EXTRACTED MATERIAL ▸
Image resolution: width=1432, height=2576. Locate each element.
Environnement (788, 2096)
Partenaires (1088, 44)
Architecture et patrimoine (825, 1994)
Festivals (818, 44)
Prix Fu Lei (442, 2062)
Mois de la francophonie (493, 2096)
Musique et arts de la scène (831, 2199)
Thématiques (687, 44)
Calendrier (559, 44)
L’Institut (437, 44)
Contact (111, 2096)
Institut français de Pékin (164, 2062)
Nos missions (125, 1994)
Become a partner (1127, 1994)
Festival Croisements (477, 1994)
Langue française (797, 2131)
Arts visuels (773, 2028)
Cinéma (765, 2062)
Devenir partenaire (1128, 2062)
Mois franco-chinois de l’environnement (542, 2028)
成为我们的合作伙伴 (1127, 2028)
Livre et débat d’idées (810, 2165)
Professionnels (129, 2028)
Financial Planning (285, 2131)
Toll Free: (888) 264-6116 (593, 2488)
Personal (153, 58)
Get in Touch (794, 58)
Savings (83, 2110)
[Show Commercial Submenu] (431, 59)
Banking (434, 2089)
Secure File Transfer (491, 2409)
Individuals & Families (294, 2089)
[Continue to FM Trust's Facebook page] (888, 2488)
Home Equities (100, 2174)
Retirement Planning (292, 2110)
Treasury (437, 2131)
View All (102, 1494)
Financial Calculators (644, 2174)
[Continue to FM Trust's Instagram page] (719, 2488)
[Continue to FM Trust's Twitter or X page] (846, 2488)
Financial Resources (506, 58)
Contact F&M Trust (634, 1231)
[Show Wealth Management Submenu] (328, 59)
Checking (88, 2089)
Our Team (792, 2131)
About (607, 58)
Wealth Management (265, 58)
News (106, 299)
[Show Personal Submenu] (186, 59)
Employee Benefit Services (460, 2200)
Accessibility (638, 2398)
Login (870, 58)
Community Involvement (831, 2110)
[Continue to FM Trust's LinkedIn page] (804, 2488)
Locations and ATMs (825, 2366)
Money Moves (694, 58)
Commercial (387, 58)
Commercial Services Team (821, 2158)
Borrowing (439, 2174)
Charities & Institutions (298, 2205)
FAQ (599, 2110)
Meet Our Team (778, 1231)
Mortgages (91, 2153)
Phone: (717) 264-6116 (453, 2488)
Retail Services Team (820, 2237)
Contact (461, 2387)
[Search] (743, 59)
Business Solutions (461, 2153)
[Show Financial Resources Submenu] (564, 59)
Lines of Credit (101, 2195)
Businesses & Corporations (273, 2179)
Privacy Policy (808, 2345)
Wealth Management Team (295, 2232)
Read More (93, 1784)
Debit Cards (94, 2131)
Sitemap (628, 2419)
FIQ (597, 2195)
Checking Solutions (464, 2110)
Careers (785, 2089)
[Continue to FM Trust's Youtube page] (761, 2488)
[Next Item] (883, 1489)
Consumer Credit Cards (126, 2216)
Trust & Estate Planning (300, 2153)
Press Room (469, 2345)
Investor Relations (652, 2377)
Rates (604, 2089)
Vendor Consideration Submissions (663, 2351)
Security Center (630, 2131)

EXERCISE ▸ Search the records for the word "Submenu", then list every line that has it.

ANSWER TO THE PROBLEM ▸
[Show Commercial Submenu] (431, 59)
[Show Wealth Management Submenu] (328, 59)
[Show Personal Submenu] (186, 59)
[Show Financial Resources Submenu] (564, 59)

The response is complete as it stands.